THE SECOND PRIORITY is traffic. “Traffic is, by far, the most troubling, ongoing problem that we have,” Pepper said. “It affects everybody’s quality of life. We’ve done a slew of things to protect neighborhoods, such as a variety of traffic-calming measures and pedestrian-friendly measures such as installing countdown signals at crosswalks and having crosswalks that are well-marked. The traffic itself has reached a point of being unmanageable. I don’t know what we can do, but that has got to be one of our biggest priorities.”
She would like to see DASH bus service expanded and would like to see a Metro station at Potomac Yard. “I am still hopeful that, one day, we will have that Metro station at Potomac Yard that I have supported all along,” she said.
Pepper believes that Council must remain committed to the public school system. “We simply cannot fail there,” she said. “This is our chance to really have an impact on kids’ lives. We must keep those schools in good shape and keep them furnished with up-to-date equipment. We must also keep our teachers’ salaries competitive,” she said.
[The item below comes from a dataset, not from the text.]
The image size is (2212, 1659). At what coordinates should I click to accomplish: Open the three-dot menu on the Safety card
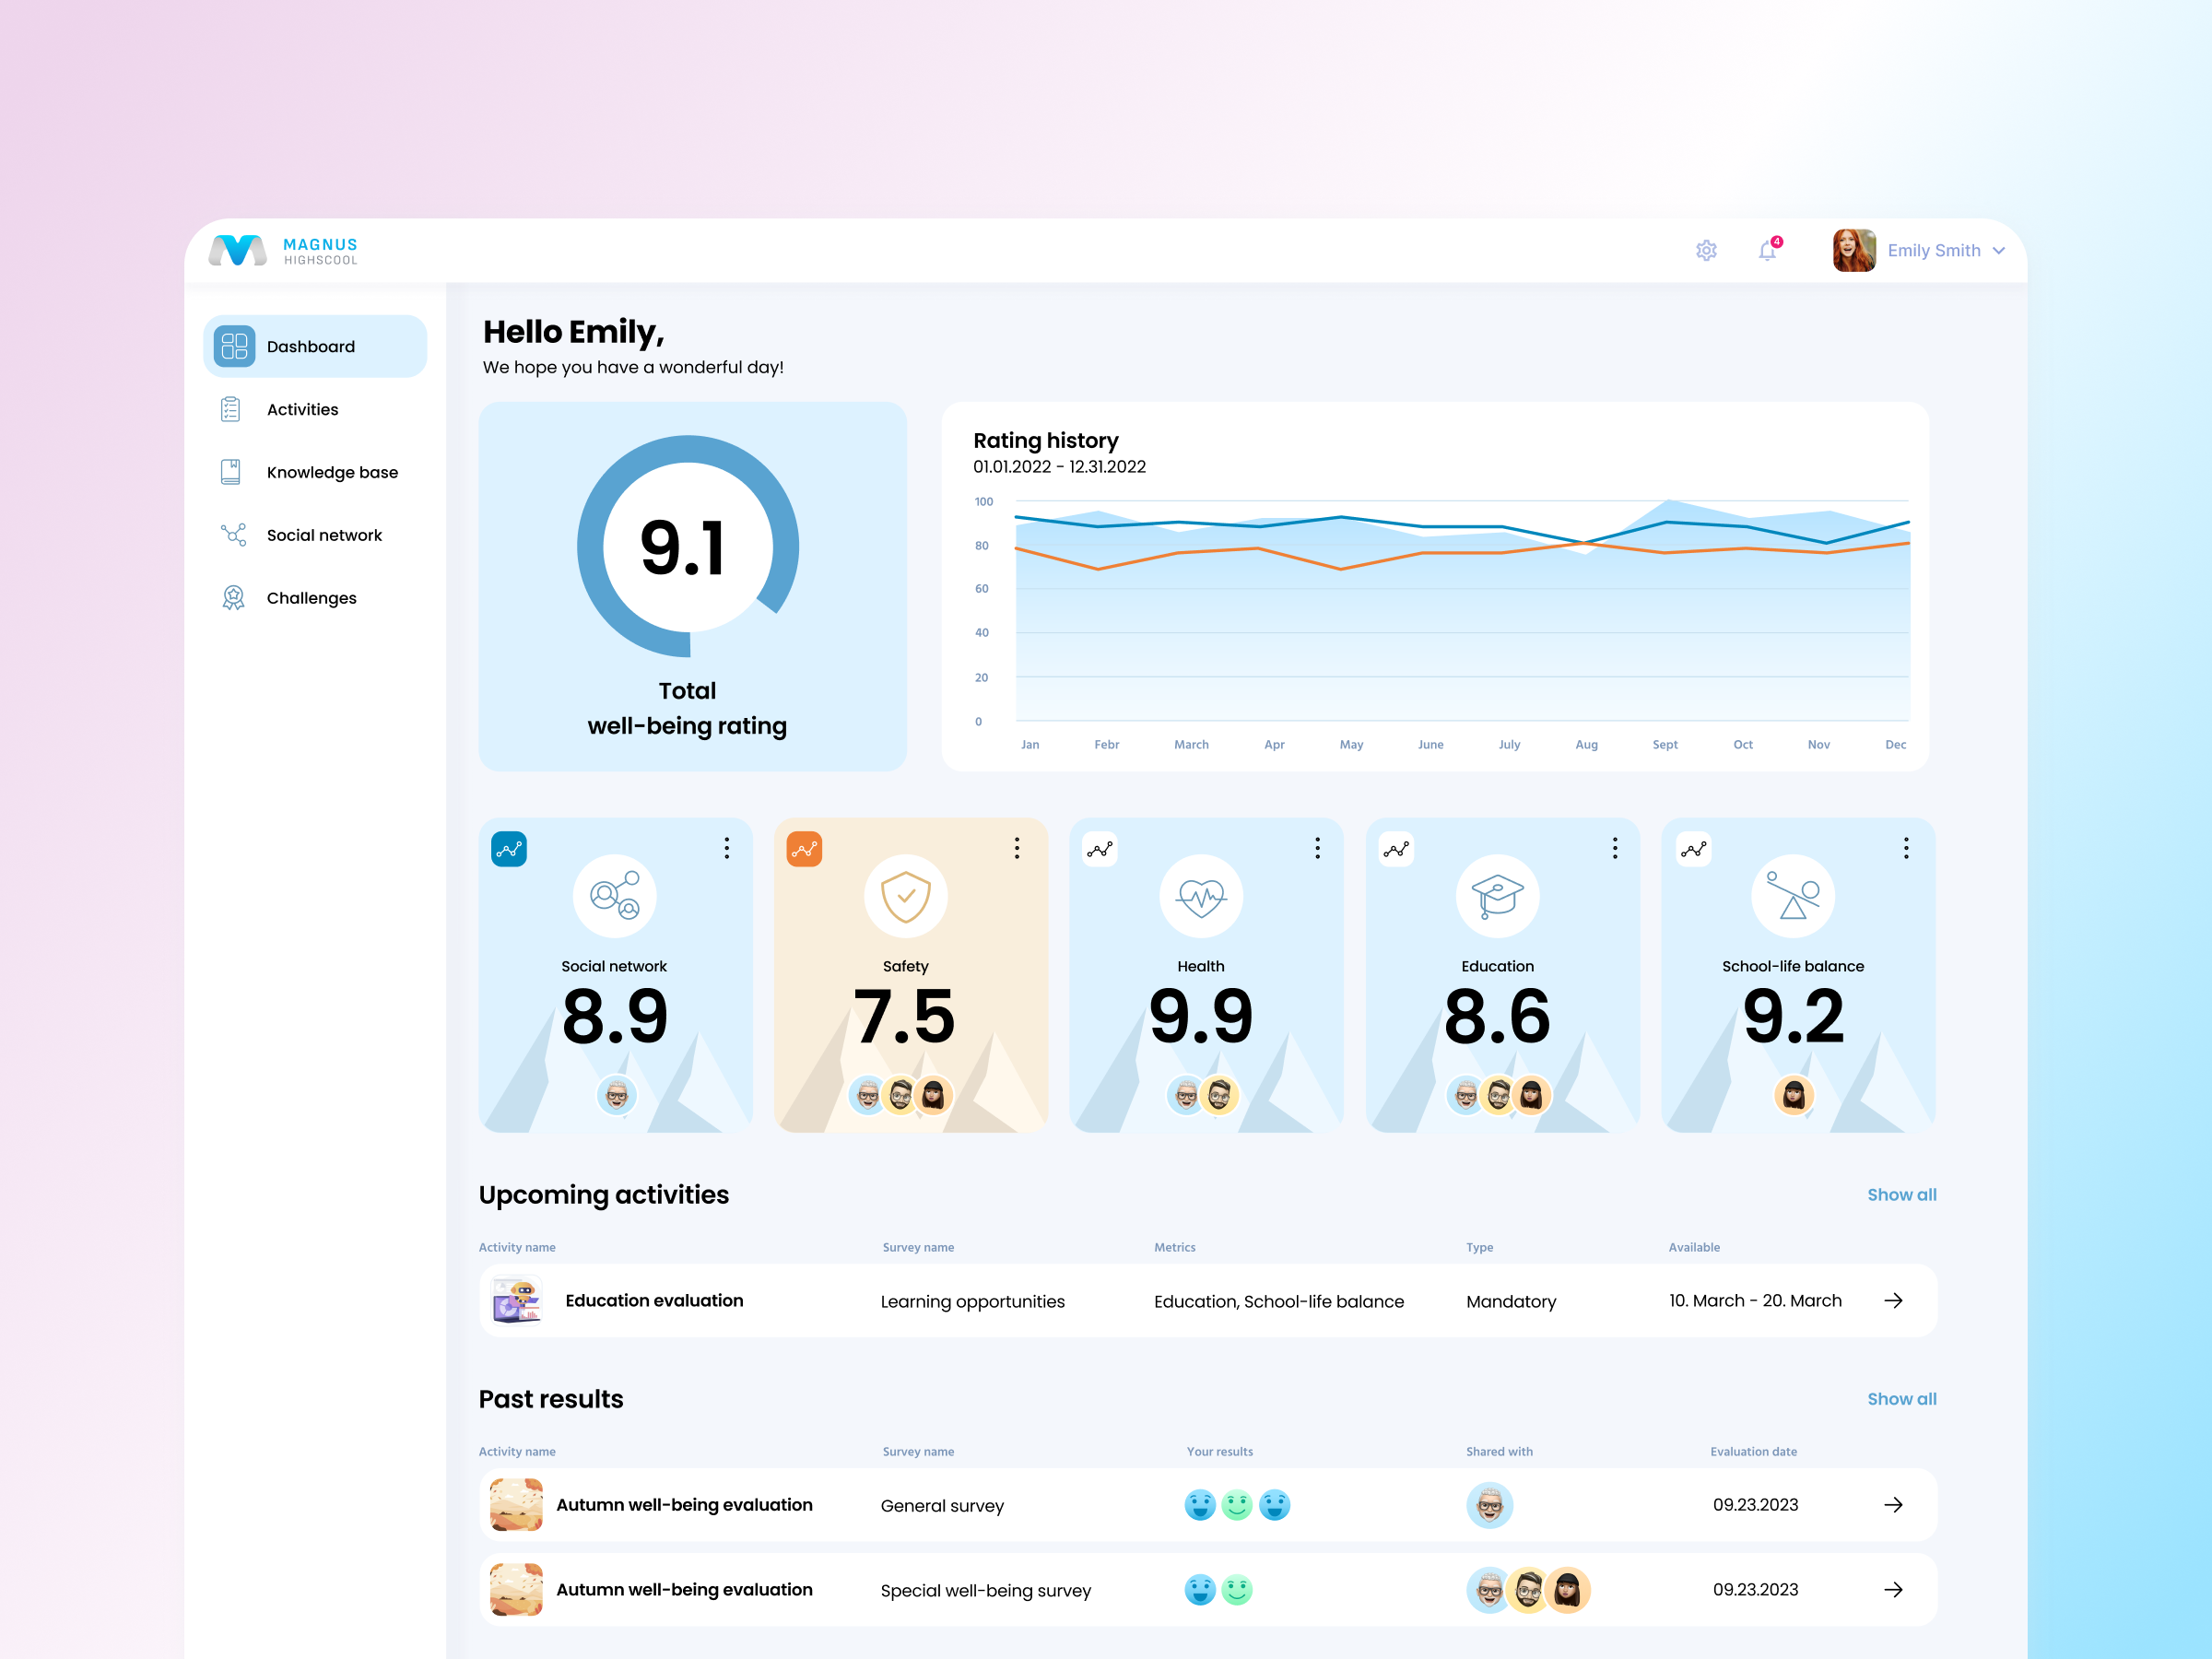click(1017, 847)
ONE OF THE THINGS that Pepper is proudest of that has been accomplished during her years on Council is the city’s AAA bond rating. “This was accomplished under [former City Manager] Vola Lawson,” she said. “She put us on a very financially sound and a very lean budget.”
Pepper is also proud of what she calls the changing face of the city. “One of the things that you are going to hear about from me, of course, is the new animal shelter. We had reached a point that many of us were concerned whether the state was going to allow us to remain open because of violations. We desperately needed a new facility and, although, I felt like a lone voice out there, we all worked together and got that accomplished,” she said.
“The Beatley Library is also a tremendous achievement. That was almost a 10-year project, and I was on a whole slew of committees that worked on planning that facility.
“Ben Brenman Park, as well,” she said. “I worked hand in glove with Ben Brenman on that park. I was on a bunch of committees that monitored the closing of Cameron Station and planning what was going to happen with that property. This is a whole different city than it was in 1985 when I first ran for Council.”
WHAT DOES SHE wish Council had done differently? “I wish that the Patent and Trademark Office had come in with a smaller package. I always supported PTO coming to Alexandria, but I preferred the Hoffmann site; that’s where I wanted it to go. I voted against the PTO development at Carlyle because I just think it’s too big,” she said.
She also wishes the Woodrow Wilson Replacement bridge had gone differently. “I wish we had held out for the 10-lane bridge and not settled,” she said. “Also, closing the Burke Library was a terrible mistake. You simply don’t close neighborhood libraries.”